─── EXERCISE MATERIAL

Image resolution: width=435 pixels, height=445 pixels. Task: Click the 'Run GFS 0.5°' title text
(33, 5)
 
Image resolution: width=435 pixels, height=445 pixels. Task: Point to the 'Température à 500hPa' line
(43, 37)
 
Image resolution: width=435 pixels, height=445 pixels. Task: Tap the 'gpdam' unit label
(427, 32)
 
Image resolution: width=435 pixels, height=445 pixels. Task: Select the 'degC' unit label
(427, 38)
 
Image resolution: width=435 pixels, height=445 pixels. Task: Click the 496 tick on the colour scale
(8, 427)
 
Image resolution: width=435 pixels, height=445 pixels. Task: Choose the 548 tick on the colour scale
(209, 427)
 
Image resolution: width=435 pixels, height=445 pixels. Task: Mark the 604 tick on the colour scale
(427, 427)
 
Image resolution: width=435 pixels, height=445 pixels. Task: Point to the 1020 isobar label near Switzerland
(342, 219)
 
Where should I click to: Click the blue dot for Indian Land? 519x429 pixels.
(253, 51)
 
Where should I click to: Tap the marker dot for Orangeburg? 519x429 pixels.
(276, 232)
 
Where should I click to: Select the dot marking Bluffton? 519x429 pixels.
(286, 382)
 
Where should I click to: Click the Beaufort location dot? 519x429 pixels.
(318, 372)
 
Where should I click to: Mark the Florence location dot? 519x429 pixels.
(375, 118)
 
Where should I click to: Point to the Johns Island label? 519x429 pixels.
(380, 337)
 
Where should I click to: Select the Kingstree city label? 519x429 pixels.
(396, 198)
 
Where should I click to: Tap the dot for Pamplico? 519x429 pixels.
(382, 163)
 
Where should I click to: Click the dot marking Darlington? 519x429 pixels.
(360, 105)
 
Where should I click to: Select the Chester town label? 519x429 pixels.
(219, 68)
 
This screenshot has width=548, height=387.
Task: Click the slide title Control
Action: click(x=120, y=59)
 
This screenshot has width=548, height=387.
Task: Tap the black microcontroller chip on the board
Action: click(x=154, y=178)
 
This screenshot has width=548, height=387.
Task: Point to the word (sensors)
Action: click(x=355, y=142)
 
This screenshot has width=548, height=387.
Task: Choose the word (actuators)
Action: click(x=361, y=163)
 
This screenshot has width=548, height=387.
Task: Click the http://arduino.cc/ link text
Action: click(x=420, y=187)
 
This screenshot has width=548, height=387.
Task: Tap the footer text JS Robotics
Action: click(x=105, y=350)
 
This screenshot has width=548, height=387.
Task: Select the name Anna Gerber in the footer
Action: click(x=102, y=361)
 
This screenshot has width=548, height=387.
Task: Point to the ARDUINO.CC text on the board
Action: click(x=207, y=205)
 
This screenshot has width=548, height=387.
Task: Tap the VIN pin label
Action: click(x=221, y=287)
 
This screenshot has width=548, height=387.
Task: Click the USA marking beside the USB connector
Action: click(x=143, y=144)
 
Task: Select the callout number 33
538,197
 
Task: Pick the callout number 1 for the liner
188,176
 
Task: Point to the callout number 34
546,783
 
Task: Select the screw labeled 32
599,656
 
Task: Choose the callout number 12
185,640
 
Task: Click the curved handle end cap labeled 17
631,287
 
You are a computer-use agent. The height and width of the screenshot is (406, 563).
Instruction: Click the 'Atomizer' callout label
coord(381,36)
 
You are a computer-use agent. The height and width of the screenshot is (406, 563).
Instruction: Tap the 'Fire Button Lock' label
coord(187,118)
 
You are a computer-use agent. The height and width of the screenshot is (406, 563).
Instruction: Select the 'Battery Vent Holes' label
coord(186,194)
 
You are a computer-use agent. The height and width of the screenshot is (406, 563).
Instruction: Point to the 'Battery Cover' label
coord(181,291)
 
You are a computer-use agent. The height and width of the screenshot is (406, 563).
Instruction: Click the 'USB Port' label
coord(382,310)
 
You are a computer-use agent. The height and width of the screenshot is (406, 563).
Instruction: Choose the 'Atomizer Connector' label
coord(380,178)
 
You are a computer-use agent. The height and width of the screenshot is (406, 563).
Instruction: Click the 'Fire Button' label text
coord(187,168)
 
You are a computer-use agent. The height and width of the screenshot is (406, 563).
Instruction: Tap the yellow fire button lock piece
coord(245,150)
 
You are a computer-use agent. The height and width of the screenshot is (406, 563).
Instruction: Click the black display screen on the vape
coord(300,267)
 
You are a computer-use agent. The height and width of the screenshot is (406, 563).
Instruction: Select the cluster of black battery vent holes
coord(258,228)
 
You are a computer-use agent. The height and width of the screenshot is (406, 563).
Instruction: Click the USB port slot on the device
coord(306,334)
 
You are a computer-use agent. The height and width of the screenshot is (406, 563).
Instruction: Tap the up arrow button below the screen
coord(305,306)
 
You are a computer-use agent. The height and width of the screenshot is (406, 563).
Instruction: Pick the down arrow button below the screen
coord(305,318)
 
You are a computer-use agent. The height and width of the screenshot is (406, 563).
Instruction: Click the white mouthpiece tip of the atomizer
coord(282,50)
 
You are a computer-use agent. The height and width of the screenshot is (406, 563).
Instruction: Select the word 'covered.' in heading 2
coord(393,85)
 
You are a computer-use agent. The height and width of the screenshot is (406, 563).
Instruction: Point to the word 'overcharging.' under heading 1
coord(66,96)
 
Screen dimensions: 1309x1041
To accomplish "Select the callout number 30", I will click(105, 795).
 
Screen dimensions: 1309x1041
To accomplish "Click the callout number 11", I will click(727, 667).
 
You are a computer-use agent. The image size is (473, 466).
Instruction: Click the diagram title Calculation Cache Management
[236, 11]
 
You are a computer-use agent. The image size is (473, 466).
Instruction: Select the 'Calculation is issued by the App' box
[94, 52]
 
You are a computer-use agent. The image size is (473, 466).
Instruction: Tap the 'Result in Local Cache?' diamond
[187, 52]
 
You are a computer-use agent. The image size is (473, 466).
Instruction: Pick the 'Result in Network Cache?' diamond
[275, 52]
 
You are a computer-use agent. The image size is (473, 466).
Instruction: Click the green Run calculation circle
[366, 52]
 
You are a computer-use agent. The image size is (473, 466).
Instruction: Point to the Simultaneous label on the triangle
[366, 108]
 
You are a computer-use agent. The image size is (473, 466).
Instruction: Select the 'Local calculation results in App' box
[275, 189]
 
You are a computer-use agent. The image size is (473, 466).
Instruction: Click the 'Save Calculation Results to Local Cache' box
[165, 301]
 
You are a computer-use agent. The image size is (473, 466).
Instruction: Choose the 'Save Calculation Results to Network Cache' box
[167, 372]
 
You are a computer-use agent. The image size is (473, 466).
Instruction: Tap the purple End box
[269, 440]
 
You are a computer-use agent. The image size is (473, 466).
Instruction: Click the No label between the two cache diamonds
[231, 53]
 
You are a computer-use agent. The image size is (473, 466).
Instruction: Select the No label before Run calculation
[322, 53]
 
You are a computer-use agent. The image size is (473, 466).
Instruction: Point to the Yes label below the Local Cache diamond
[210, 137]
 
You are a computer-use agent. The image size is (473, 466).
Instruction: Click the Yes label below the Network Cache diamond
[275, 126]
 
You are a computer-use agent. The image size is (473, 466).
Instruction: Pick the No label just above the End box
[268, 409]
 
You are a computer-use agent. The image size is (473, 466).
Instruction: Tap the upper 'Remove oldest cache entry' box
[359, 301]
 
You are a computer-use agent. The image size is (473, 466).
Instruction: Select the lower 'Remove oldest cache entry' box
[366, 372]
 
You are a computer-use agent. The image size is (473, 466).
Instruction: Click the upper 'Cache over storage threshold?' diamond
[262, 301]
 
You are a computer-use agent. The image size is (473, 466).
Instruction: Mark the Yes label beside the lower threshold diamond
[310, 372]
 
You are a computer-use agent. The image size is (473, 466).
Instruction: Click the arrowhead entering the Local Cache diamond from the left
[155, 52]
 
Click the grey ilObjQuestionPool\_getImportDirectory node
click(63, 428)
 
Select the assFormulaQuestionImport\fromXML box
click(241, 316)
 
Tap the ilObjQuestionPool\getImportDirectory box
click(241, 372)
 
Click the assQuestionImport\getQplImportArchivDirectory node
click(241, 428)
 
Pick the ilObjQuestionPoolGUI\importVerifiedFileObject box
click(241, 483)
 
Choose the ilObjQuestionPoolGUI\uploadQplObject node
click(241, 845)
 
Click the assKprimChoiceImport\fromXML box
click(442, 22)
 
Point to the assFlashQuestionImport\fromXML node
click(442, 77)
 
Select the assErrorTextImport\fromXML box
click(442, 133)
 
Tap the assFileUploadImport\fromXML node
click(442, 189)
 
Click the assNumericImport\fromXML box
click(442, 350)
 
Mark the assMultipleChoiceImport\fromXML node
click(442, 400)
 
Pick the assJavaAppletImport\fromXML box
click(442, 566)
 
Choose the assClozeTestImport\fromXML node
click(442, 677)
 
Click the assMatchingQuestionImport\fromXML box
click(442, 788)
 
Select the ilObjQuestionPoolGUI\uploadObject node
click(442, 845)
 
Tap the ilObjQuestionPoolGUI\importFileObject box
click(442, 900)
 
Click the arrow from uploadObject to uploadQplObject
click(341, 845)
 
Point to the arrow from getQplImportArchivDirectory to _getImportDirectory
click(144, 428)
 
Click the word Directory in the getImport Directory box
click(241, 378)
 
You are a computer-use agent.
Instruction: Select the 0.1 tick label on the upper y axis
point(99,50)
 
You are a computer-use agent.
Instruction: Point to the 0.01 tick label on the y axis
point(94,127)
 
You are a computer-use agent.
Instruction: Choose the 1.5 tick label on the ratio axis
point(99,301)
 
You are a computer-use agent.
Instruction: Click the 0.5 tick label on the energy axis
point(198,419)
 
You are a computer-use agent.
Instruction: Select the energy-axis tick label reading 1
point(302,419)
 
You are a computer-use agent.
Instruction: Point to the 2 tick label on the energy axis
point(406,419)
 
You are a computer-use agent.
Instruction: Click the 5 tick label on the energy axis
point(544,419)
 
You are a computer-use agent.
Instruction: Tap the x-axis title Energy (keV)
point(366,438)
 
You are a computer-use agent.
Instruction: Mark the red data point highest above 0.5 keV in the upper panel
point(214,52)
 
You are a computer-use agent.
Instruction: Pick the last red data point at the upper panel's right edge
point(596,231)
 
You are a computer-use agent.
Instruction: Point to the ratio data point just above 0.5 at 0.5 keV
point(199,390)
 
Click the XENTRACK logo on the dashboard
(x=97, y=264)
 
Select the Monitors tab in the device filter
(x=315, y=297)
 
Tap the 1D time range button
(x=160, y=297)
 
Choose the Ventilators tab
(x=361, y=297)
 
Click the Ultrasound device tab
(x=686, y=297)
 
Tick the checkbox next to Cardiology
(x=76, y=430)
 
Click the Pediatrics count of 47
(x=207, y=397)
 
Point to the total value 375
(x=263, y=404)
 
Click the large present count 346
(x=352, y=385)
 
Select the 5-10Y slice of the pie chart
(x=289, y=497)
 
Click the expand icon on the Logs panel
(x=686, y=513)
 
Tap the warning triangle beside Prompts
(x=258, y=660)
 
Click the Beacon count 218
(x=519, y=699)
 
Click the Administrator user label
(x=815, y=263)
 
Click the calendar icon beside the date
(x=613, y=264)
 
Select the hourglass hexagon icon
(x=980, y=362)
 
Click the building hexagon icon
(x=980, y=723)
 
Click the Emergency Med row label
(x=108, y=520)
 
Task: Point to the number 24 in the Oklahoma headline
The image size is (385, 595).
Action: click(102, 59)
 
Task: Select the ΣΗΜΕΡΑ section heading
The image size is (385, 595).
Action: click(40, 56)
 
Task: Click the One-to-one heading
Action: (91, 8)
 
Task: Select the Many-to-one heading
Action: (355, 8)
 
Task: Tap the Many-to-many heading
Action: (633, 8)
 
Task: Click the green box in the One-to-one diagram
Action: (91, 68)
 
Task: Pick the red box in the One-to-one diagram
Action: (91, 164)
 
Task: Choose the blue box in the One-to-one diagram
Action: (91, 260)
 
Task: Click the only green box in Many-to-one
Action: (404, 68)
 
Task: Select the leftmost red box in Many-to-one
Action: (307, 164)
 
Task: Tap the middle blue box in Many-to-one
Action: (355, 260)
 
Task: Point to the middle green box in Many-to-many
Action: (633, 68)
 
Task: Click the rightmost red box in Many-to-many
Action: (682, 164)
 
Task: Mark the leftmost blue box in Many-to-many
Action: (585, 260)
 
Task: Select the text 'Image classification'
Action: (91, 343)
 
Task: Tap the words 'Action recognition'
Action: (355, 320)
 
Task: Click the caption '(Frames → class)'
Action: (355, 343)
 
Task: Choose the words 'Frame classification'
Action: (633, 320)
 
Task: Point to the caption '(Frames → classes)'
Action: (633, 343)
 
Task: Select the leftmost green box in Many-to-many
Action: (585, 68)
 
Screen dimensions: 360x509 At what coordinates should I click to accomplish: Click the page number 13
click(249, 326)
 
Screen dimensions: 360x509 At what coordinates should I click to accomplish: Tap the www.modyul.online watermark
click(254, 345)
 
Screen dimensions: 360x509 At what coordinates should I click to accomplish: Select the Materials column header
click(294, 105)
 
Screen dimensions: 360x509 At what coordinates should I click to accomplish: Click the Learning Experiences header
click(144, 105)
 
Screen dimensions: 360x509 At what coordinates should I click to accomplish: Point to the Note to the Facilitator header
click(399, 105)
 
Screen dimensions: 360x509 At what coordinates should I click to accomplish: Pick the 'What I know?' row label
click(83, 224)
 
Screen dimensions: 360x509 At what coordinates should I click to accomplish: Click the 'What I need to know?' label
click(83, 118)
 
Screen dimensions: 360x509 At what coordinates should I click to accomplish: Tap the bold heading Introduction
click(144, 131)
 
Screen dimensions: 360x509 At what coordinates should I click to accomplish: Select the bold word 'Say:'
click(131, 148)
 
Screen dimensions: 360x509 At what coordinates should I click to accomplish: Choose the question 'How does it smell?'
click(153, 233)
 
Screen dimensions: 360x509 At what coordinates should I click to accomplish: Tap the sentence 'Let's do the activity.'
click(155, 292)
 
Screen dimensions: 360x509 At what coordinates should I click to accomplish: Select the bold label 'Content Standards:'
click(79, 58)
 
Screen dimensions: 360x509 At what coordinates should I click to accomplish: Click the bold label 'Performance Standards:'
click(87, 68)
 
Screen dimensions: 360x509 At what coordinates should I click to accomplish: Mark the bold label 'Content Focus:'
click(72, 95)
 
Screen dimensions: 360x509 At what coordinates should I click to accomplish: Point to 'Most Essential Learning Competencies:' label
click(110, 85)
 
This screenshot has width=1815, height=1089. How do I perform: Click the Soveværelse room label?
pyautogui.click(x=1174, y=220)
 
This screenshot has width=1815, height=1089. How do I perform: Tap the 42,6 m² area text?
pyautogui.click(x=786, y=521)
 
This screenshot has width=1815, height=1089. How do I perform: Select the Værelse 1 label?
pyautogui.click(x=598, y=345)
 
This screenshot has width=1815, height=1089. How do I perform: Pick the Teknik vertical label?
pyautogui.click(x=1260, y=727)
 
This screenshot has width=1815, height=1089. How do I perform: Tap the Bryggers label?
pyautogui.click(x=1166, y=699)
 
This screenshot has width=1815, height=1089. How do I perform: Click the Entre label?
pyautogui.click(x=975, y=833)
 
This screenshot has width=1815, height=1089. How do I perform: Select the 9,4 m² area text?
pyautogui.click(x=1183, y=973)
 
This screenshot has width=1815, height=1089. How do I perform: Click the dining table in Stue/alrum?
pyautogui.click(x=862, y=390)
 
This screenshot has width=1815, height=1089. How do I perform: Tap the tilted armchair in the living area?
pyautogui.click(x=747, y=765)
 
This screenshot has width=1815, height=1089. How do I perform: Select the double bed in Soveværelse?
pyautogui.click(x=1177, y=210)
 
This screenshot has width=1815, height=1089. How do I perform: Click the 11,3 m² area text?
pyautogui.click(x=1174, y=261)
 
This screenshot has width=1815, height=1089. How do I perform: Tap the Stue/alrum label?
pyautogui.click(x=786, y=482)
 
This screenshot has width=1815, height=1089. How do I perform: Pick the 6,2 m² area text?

──────

# DIRECTIONS FOR THIS TASK:
Reproduce verbatim the lines of the items from the one containing "Click the expand icon on the Logs panel" up to and including the one containing "(x=980, y=362)".

# OUTPUT:
Click the expand icon on the Logs panel
(x=686, y=513)
 
Tap the warning triangle beside Prompts
(x=258, y=660)
 
Click the Beacon count 218
(x=519, y=699)
 
Click the Administrator user label
(x=815, y=263)
 
Click the calendar icon beside the date
(x=613, y=264)
 
Select the hourglass hexagon icon
(x=980, y=362)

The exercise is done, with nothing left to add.